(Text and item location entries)

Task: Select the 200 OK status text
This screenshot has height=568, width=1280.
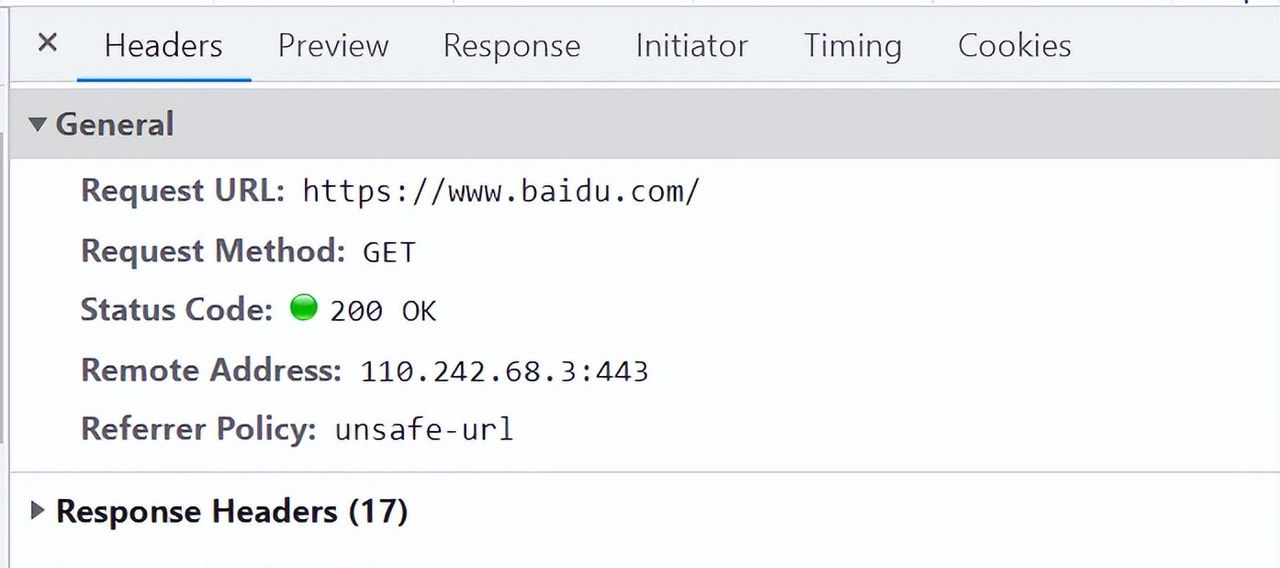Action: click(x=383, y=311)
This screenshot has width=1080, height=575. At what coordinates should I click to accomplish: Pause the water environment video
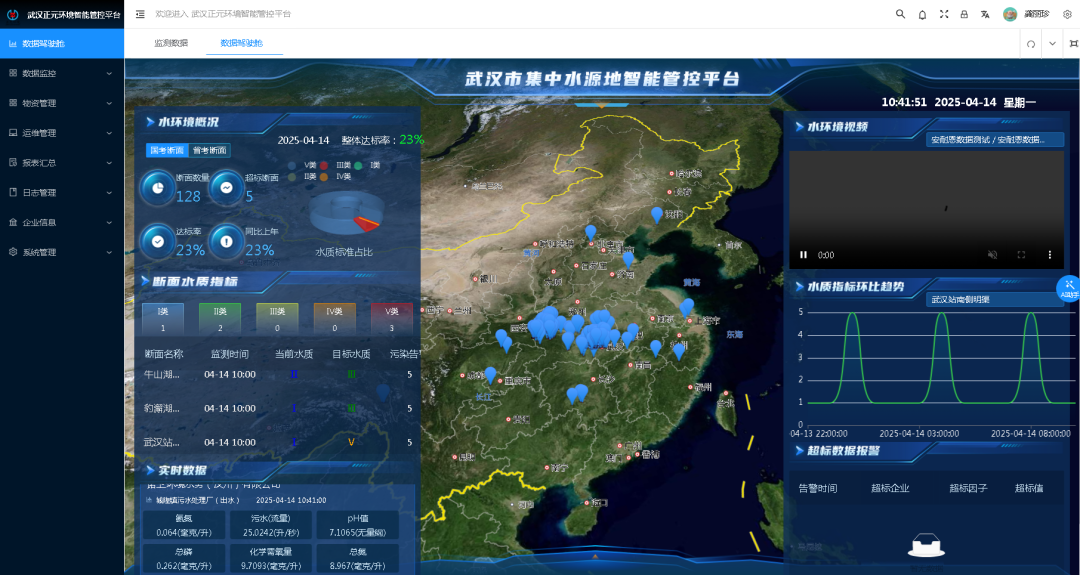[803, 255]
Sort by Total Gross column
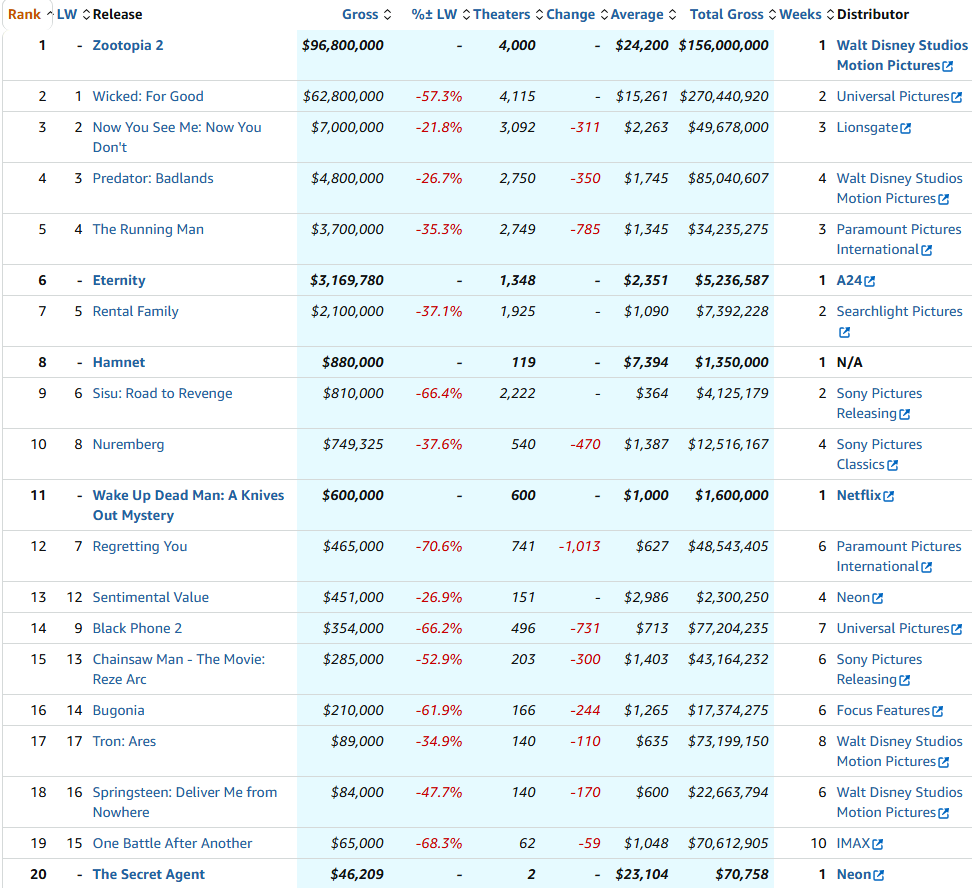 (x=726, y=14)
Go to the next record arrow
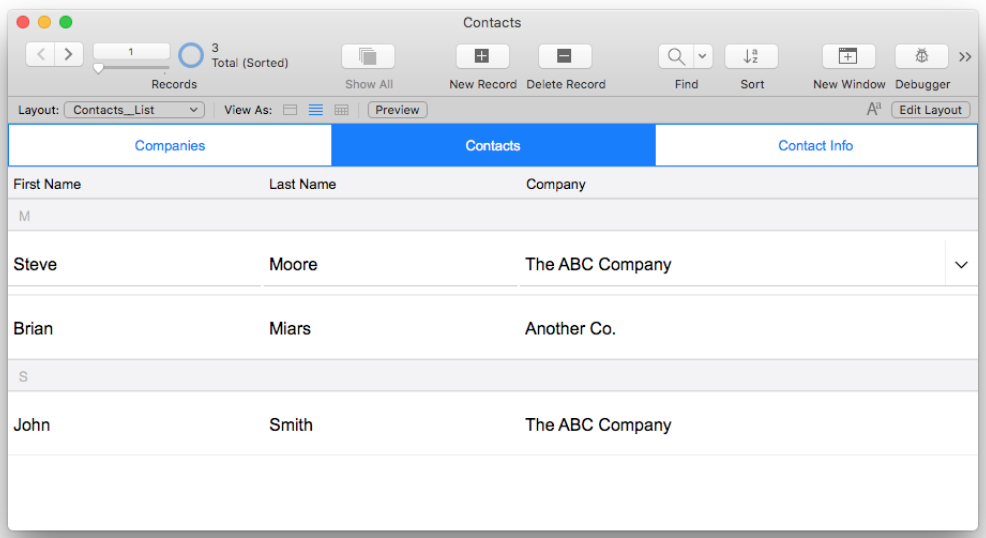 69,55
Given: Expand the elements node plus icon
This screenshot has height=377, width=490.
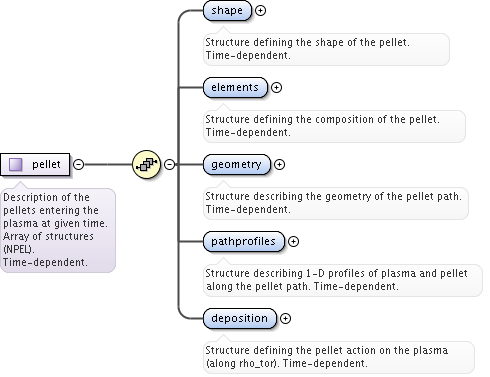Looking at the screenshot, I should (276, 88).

Task | Rewrite all of the entries above, swapping "height" for "length" and changing nothing else, and leave the pictures out.

Right answer |
Task: Select the 200 OK status text
This screenshot has length=568, width=1280.
Action: click(x=383, y=311)
This screenshot has width=1080, length=575. At what coordinates should I click to accomplish: Pause the water environment video
[803, 255]
Sort by Total Gross column
 (x=726, y=14)
Go to the next record arrow
 69,55
Given: Expand the elements node plus icon
This screenshot has length=377, width=490.
Looking at the screenshot, I should (276, 88).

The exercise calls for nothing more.